Bill Would Bar Credit Card Companies from Soliciting N.J. Public College Students (
Christopher Baxter reports: “Public colleges and universities in New Jersey would be prohibited from allowing credit card companies to directly solicit students under legislation passed by the state Assembly today. The bill (A1688), approved 73-1 with five abstentions, is intended to prevent credit card companies from targeting students while providing colleges with millions of dollars in return.”

Christie Faces Decision on Health-Care Exchange (
Joelle Farrell reports: “Governor Christie must decide whether he wants the state or the federal government to manage a website that will compare the price of health-benefit plans in New Jersey, an element of President Obama's health-care overhaul. A bill that establishes basic parameters for the online resource, known as a health-care exchange, if run by the state received final approval Thursday from the Assembly in a 44-33 vote with two abstentions. ”

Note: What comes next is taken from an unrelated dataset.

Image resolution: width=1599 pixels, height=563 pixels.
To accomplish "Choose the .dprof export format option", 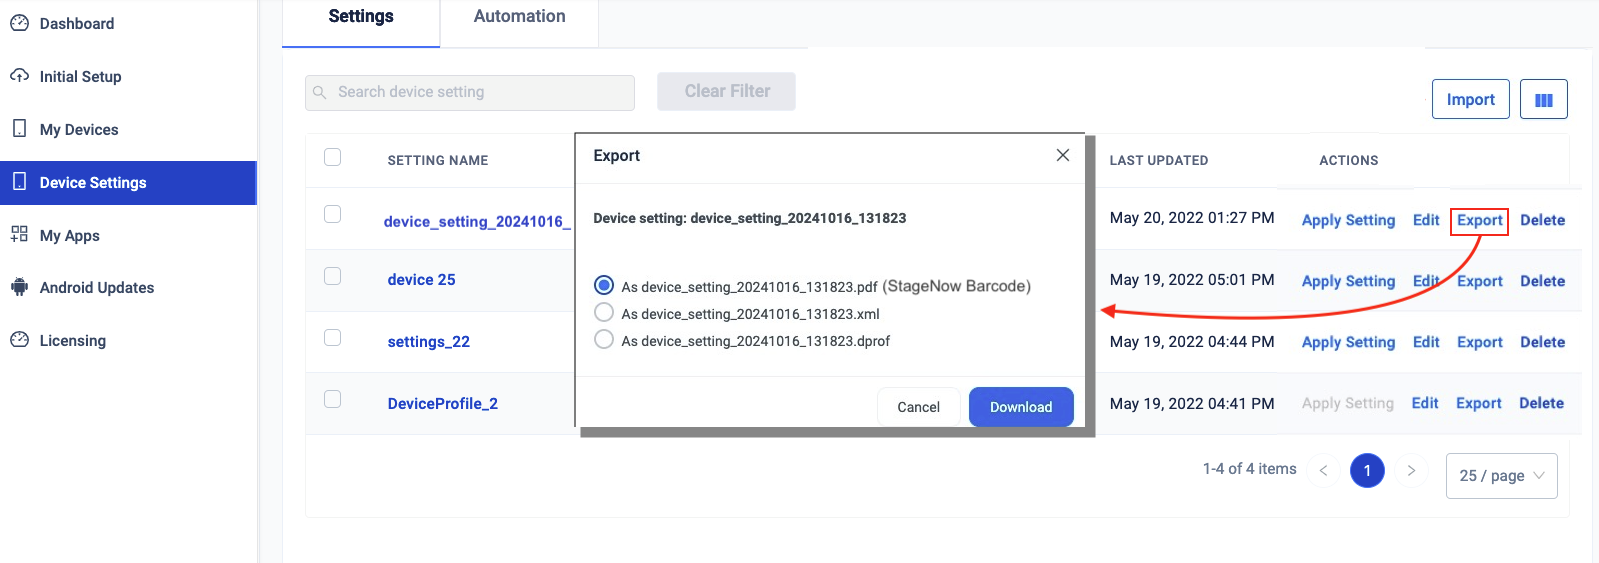I will coord(604,340).
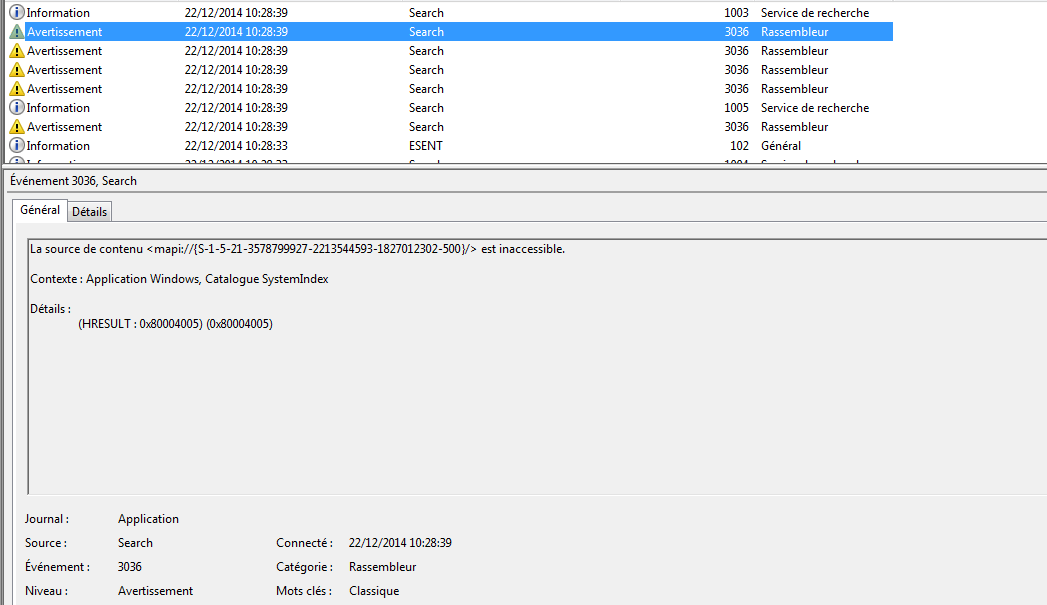
Task: Click the 'La source de contenu' error message
Action: pyautogui.click(x=297, y=249)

Romney’s Boys in the ‘Hood (NYP)
Chris Erikson reports: “Now the president of the Brooklyn Young Republican Club, [Glenn Nocera] a GOP activist in an area where registered Republicans are outnumbered nearly eight to one, and where young ones in particular are prone to being regarded like Ted Nugent crashing a PETA convention. ‘The Alamo — that’s my analogy,’ says Nocera, 37, of waving the GOP flag in a borough awash in one Democratic constituency after another — union members, young bohemians, African-Americans, Jews, Prius-driving graphic designers. For those of his leaning, he says, ‘It’s a wild wasteland.’”

Brooklyn Fifth Avenue Bike Lanes Rejected (DNAinfo)
Alan Neuhauser reports: “A proposal to extend miles of bike lanes into Sunset Park along one of Brooklyn's busiest commercial thoroughfares was killed Wednesday night by Brooklyn's Community Board 7. The plan, based on a Department of Transportation feasibility study conducted in the fall of 2010, called for creating 2.3 miles of shared bike lanes on Fifth Avenue between 23rd and 65th streets, effectively expanding a network of shared and dedicated bike lanes that already exist on Fifth Avenue north of 23rd Street.”

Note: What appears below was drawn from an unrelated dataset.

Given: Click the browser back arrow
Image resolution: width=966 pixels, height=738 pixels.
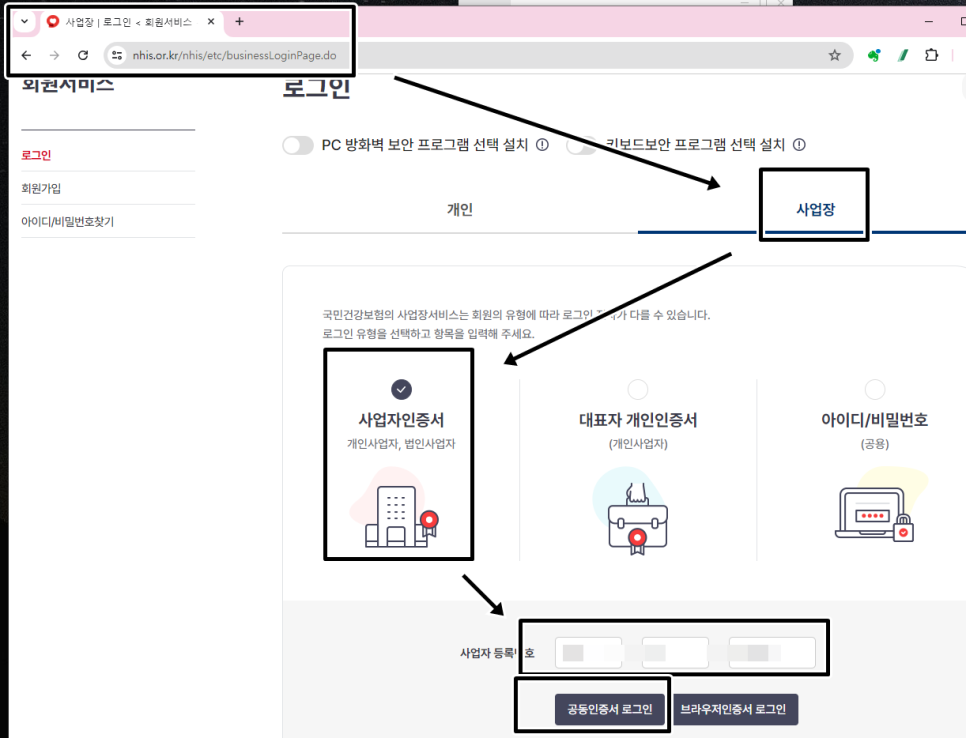Looking at the screenshot, I should (x=25, y=55).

NYPD Leaves Mexico As Search for Accused Union Square Killer Continues (DNAinfo)
Ben Fractenberg and Natalie Musumeci report: “The three NYPD detectives who were sent to Mexico to help with the search for the man suspected of brutally stabbing a soccer coach to death in Union Square were on their way home Thursday, Police Commissioner Raymond Kelly said.”

Challenging the Reputation of Hospital Food on a Rooftop Farm (NYT)
Anemona Hartocollis reports: “[T]his was not a hotel in the more trendy precincts of Manhattan or San Francisco. It was Stony Brook University Hospital, in the middle of Suffolk County, Long Island, where a rooftop farm is feeding patients and challenging the reputation of hospital food as mushy, tasteless and drained of nutrients. (No, Jell-O is not growing on the roof.) But the sick, who have bigger problems than whether their broccoli is local and sustainable, can be tough customers.”

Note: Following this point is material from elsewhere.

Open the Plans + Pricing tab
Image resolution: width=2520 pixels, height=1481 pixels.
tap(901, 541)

'Smile' Prohibition Frowned Upon: Poll (Quinnipiac)
Politicker NJ staff write: “N.J. voters frown on the ban on smiling for driver’s license photos, according to a new Quinnipiac University poll released today. They disapprove 62-17 percent on the prohibition, the poll showed. The strongest call for the right to smile, 69–15 percent, is among voters making more than $250,000 per year, the independent Quinnipiac poll found. On another issue, the poll showed that respondents back 72-21 percent a proposed law that would give towns more say over filming of so-called reality TV shows... Voter opinion of “Jersey Shore,” the polarizing show that made celebrities out of Snooki and her friends and which prompted the proposal, is unfavorable 66–8 percent.  The show is in its last season.”

Another Defeat for the Defense of Marriage Act (NYT)
The NYT editorial page writes: “Any sensible reading of the Constitution and basic fairness demand a repudiation of this discriminatory law. So far, seven federal courts, including district courts, have reached the same conclusion about this improper denial of benefits. The next stop should be the Supreme Court.”